Multicellular
tumor spheroids, an in vitro 3-D model that simulates malignant-cell contacts within a
tumor, can be used to evaluate
tumor response to therapeutic agents. We found that MELN (derived from MCF-7 cells) cells grown in 3-D as spheroids, remain highly sensitive to
estradiol in terms of growth, down-regulation of
ERalpha expression and
ERalpha-induced transcriptional activity.
Estradiol induces
cyclin D1 and CDK1
proteins in Ki-67 positive proliferating cells, whereas
survivin is up-regulated in both Ki-67 positive proliferative outer layer of cells and around the necrotic zone in non-proliferating cells.
OH-Tam inhibits both
estradiol-induced transcriptional activity and
estradiol-dependent growth of MELN spheroids.
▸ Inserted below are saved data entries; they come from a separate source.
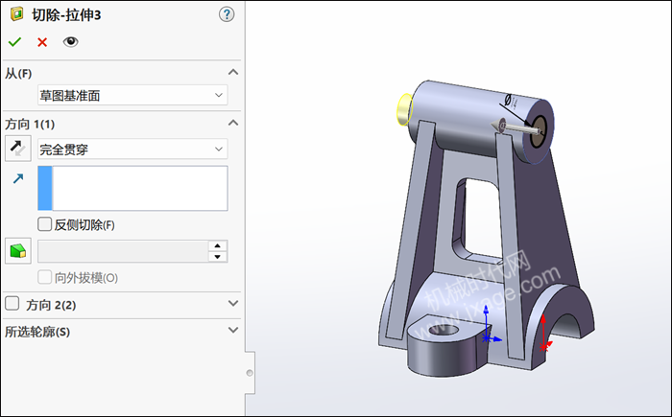Viewport: 672px width, 417px height.
Task: Open help via the question mark icon
Action: pyautogui.click(x=227, y=14)
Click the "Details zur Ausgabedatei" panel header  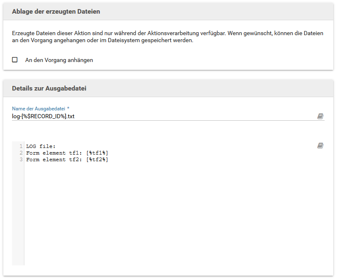(49, 88)
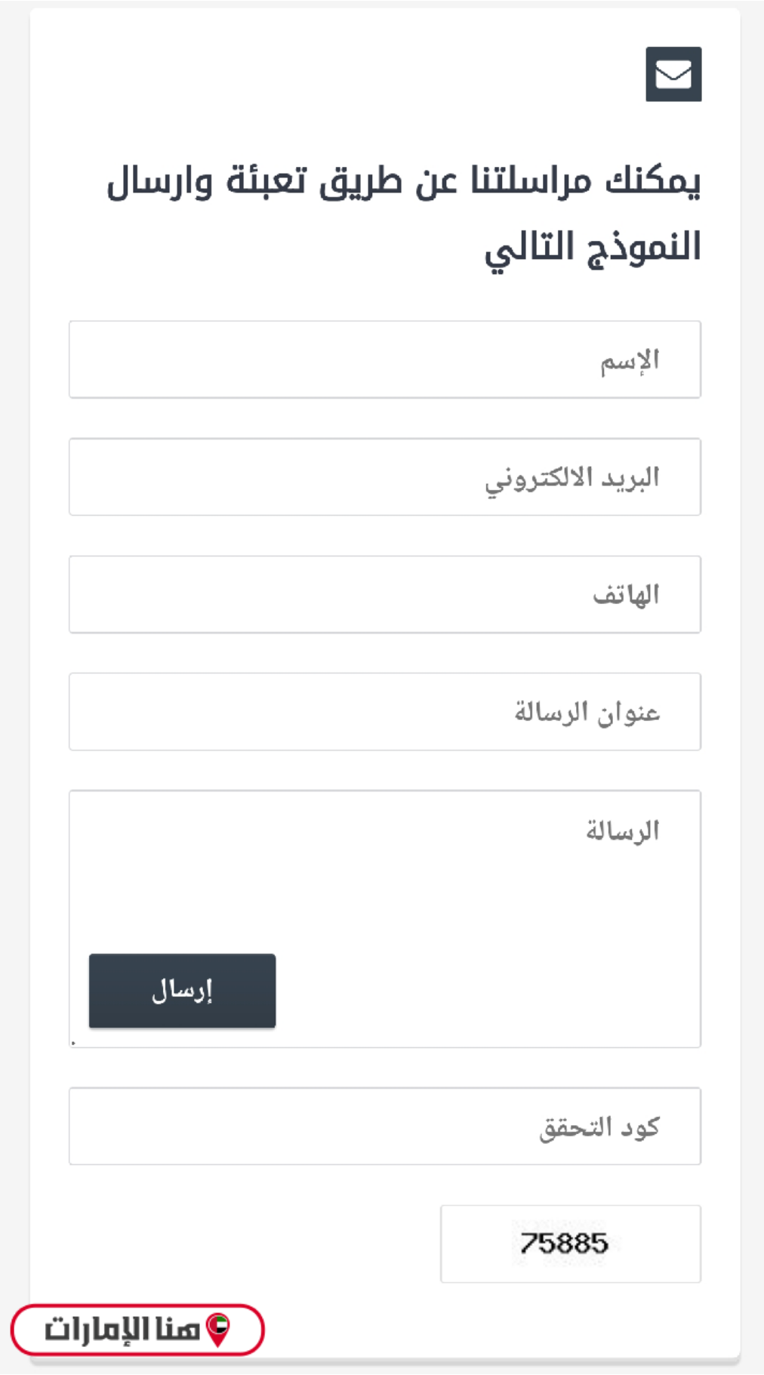Click the النموذج التالي heading text
764x1375 pixels.
(593, 247)
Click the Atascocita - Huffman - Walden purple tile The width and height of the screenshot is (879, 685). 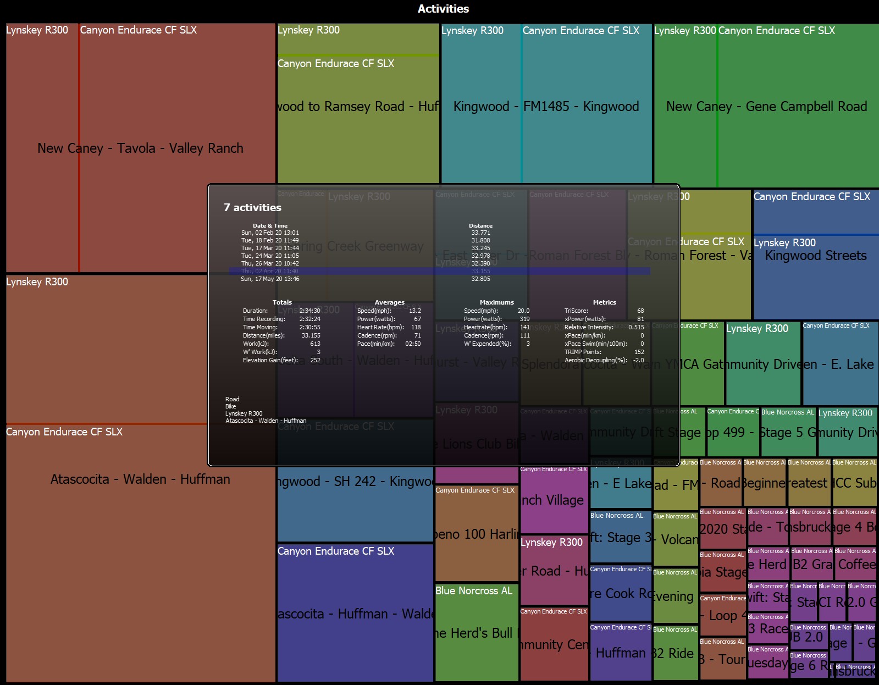pos(355,614)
Consistent with its antiproliferative effect, we observed that
OH-Tam induces an important decrease in the proportion of proliferating cells, positive for Ki-67,
cyclin D1 and CDK1. But, in contrast to what was expected,
OH-Tam treatment resulted in a decrease in the proportion of p21 positive cells. Furthermore, despite its ability to down-regulate
survivin in MELN spheroids,
OH-Tam did not trigger apoptosis. Taken together, these results indicate that this model, is more relevant to an in vivo situation than monolayer cultures. It could be useful to identify new markers of the response to endocrine treatment and to investigate the effects of drugs combination.